Recommended this yesterday to someone here. It is an Android app that lets you choose per app, which outgoing connections are allowed. Comparable to uMatrix in the browser, but selection is less fine grained. Pretty eye opening. If you value your privacy, give it a try.
I've been using NetGuard (https://netguard.me/) for this purpose for a few years now - works great for blocking apps off from the internet entirely but is/was a huge battery drain filtering all connections (blocklisting). Will definitely give this a go!
Edit: looks very much like this is based on Netguard or borrows some of its code - near identical settings/etc.
You might have known already, But to those who don't; NetGuard is very configurable it can log just network access or do packet level filtering and although it obviously increases the battery usage, android misattributes battery usage of apps which access network to NetGuard.
I've used it for a few weeks. Aside from a single crash it's been great. Some apps you have to disable monitoring if they don't work with it, but I'd rather be able to do that on a per-app basis than having the floodgates open.
This is a neat concept but worth noting that any app that uses local VPN to analyze network traffic is technically doing a man-in-the-middle on your SSL / TLS data. It's not necessarily a problem but you have to be damn sure you trust the app, so it's great that this is open source.
> Contrary to similar solutions, this application does not intercept SSL connections, minimising privacy risks and allowing for usage on unrooted Android devices. Only the meta data about network communications is logged, and displayed to the users.
Unlike using a DNS or host file, with TrackerControl you can apply rules per host and/or per app, even block an app from using the internet at all.

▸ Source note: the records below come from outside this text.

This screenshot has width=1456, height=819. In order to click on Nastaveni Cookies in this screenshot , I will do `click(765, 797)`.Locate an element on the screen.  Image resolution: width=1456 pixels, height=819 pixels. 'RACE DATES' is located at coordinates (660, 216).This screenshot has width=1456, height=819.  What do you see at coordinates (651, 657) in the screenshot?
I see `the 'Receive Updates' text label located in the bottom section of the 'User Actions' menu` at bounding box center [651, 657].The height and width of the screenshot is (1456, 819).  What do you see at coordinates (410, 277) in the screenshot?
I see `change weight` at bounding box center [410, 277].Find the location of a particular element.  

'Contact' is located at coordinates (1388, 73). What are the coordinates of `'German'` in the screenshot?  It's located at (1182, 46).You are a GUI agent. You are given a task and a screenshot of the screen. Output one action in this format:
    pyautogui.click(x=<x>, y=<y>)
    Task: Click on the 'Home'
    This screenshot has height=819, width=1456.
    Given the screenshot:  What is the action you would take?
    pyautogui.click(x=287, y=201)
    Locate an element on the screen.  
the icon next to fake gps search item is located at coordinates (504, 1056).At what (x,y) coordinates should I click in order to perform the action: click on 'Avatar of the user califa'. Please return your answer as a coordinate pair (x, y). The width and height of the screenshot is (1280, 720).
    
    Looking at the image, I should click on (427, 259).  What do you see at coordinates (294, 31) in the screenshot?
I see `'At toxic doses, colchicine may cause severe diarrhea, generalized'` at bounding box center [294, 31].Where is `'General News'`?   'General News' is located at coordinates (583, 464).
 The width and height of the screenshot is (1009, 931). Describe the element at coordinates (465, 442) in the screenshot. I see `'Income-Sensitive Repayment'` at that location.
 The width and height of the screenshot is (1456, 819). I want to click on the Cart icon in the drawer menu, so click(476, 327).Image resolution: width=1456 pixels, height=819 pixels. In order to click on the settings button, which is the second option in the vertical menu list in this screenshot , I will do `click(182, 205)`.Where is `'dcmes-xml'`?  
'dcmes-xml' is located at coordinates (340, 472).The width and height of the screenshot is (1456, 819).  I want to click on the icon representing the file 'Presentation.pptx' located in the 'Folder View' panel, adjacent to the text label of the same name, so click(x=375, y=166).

Also, one can log all the traffic and classify it per app, so it gives a lot of insight into which apps are communicating in the background and how often.
Note that the VPN that TrackerControl uses runs fully on the device (and TC itself is opensource) so there is no need to trust any additional third-party servers.
For Android, the VPN API is simply the only official and best-supported way of intercepting app traffic. Everything else requires root to mess with iptables, etc.
Been using this for some time now, after my Blokada became unstable and Netguard wanted money for blocklists. TrackerControl does the job well with a reasonable interface for making exceptions. They could be a bit more fine grained and I don't always agree with the categories but that's acceptable. Every once in a while the app crashes in the background and blocks all traffic, but less often than Blokada.
It's a great app but unfortunately some anti-malware solutions trigger on it because it contains some indicators of other malware (as it tries to block them). They are in plain text so other antimalware scans pick it up and block it. I wish I could use it but my work requires the antimalware.
NextDNS (the resolver) is not equivalent to using an app (a client) like TrackerControl.
NextDNS (the resolver) cannot prevent apps from doing their own DNS, or prevent apps from connecting to preset IPs. Only if the queries reach the resolver can NextDNS act upon it / track it / block it.
Also, apps like TrackerControl can do per-app blocking, just like LittleSnitch / LuLu and Glasswire do on macOS and Windows respectively.
I had given this a try a week ago. Love the concept, and pretty neatly surprised. But it broke quite a few apps, couldn't get them to load content from the internet many times. Finally had to uninstall out of frustration :/.
If you only use it to view, not post, I very much recommend Barinsta [0] - it's a fully-featured FOSS alternative client with every feature of the official client and more.
I've been using this the last while and it's shocking. Can't help but think a lot of the trackers would have been considered spyware 15 years or so ago.